Records from a collection:
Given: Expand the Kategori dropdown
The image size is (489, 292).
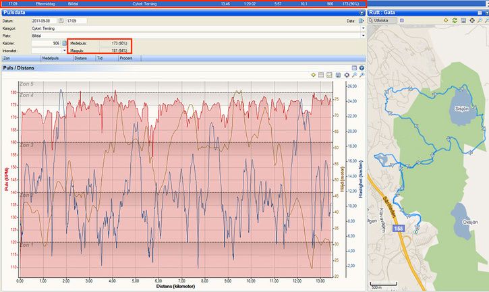Looking at the screenshot, I should [x=363, y=28].
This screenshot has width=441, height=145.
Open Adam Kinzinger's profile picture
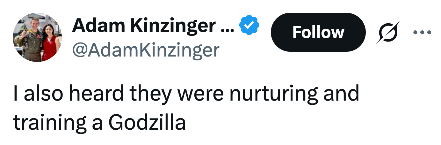37,38
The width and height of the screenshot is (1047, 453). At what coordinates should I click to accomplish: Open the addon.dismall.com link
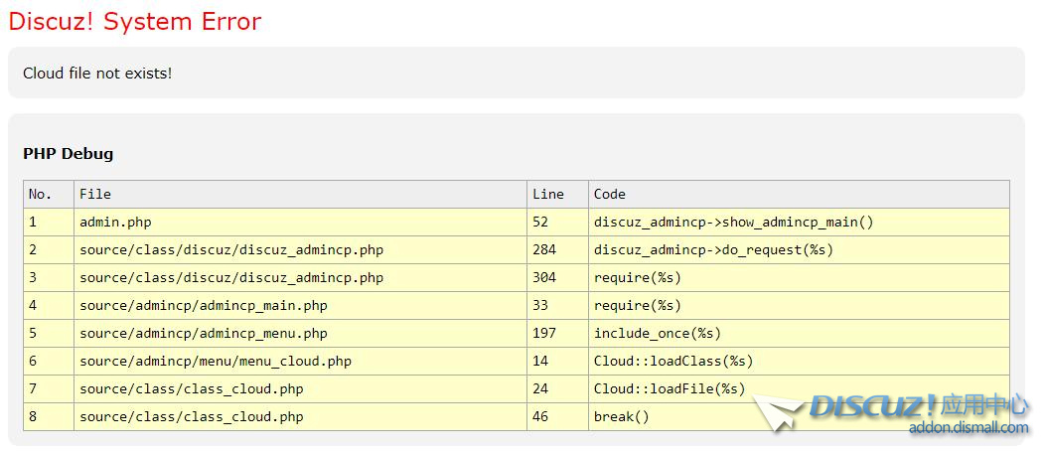(969, 428)
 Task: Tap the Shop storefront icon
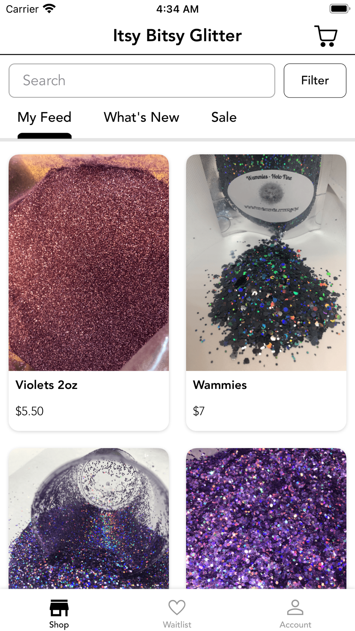coord(59,608)
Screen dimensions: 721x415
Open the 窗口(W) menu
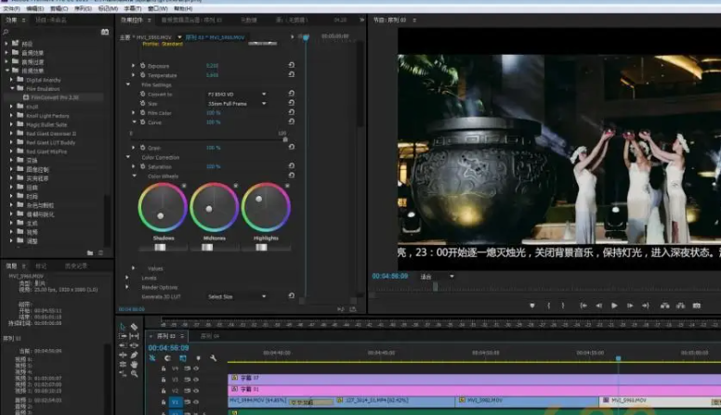[156, 7]
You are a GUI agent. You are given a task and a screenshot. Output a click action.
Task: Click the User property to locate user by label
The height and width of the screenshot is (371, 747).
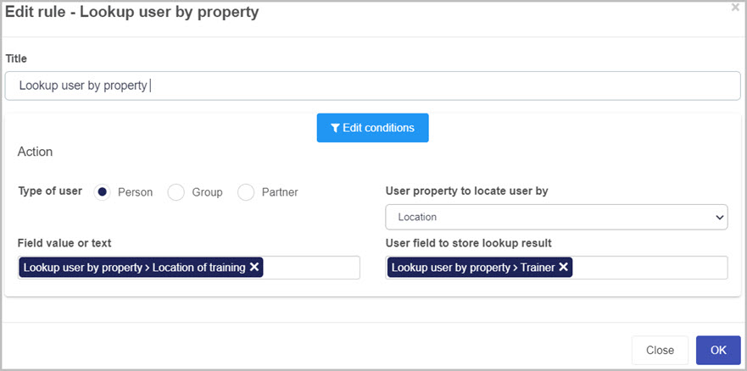click(x=467, y=191)
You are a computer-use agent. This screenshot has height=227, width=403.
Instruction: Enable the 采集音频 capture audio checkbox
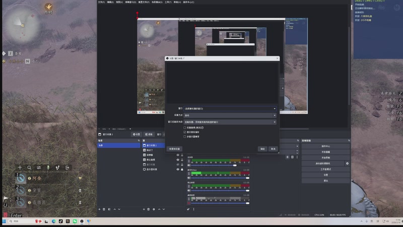(x=185, y=128)
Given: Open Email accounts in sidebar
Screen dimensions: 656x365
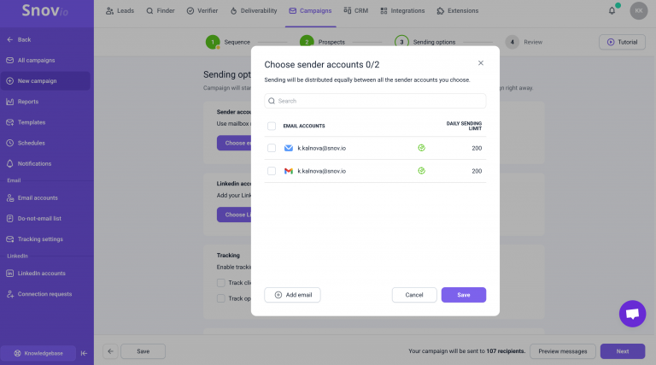Looking at the screenshot, I should pos(38,198).
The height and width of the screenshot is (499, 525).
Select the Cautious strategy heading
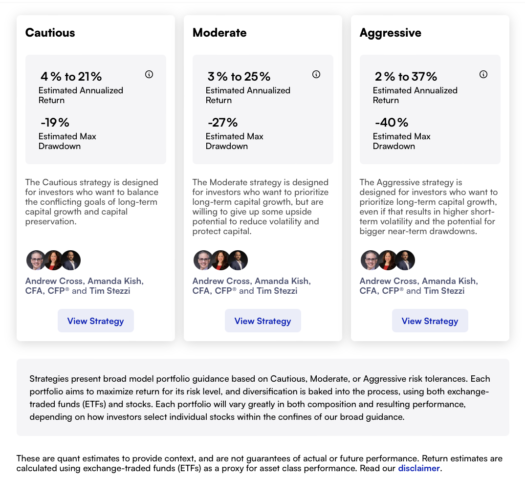[50, 32]
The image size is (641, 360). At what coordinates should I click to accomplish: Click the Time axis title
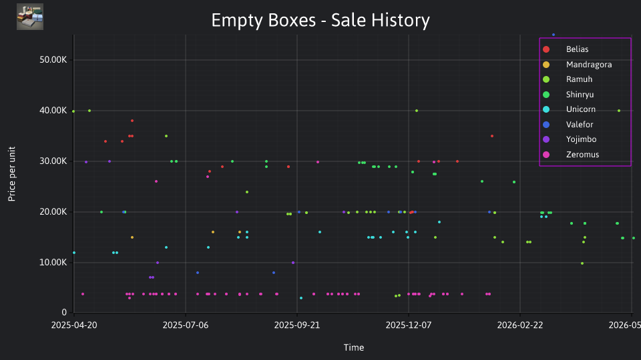(354, 347)
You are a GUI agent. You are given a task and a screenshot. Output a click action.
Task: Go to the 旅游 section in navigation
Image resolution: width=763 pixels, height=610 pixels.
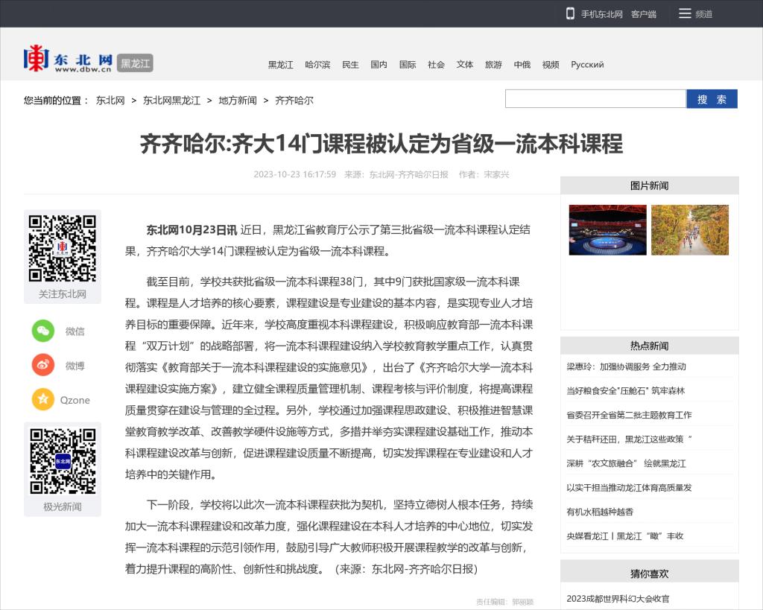493,65
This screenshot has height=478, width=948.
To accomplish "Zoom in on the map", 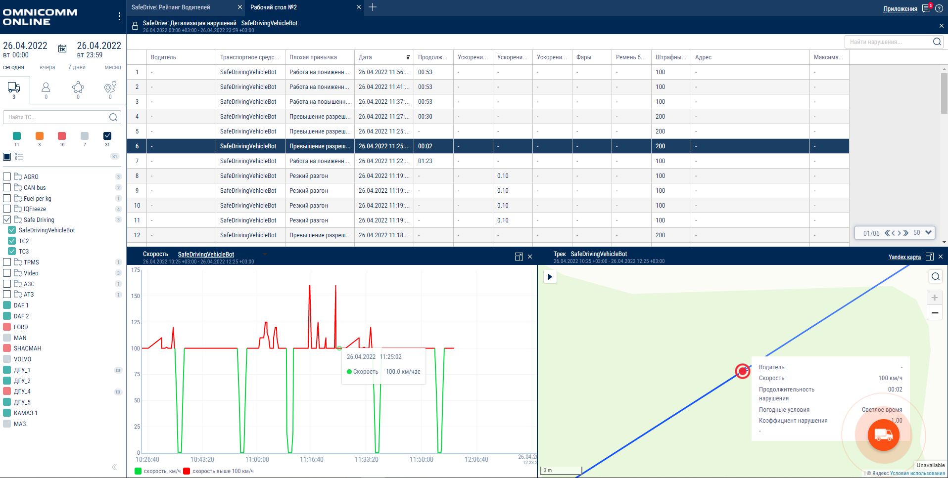I will [935, 298].
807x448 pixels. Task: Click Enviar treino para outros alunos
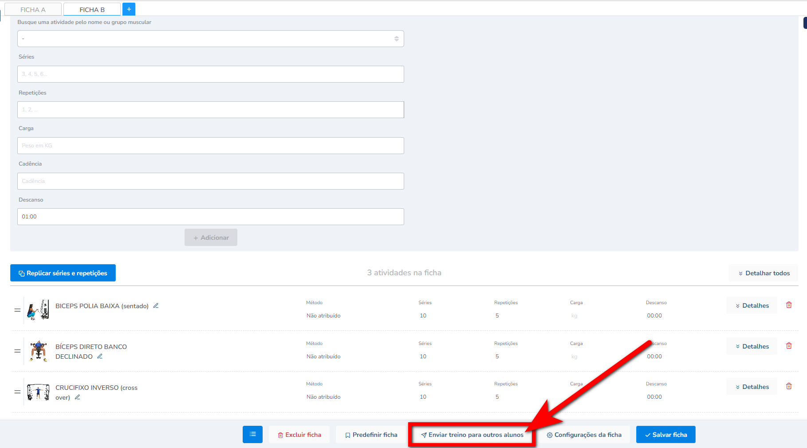[x=472, y=435]
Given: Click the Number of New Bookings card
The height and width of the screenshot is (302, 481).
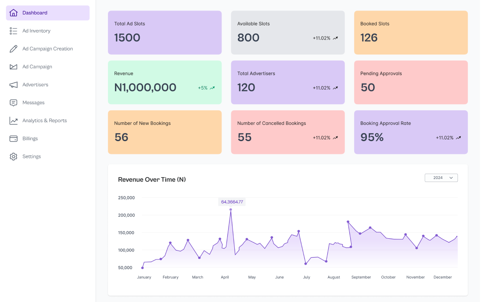Looking at the screenshot, I should coord(165,132).
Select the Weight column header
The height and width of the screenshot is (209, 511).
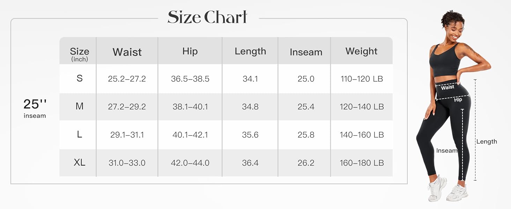coord(361,51)
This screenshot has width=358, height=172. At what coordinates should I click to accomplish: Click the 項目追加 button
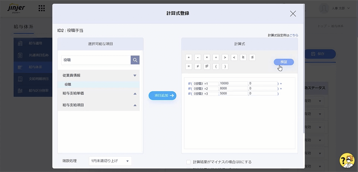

Assignment - Every line above that includes the string "This" needs to be copied.

Written answer -
This screenshot has width=441, height=145.
You are a computer-use agent. This screenshot has height=227, width=403.
This screenshot has height=478, width=948.
This screenshot has width=358, height=172. At what coordinates should I click to accomplish: Click the 項目追加 button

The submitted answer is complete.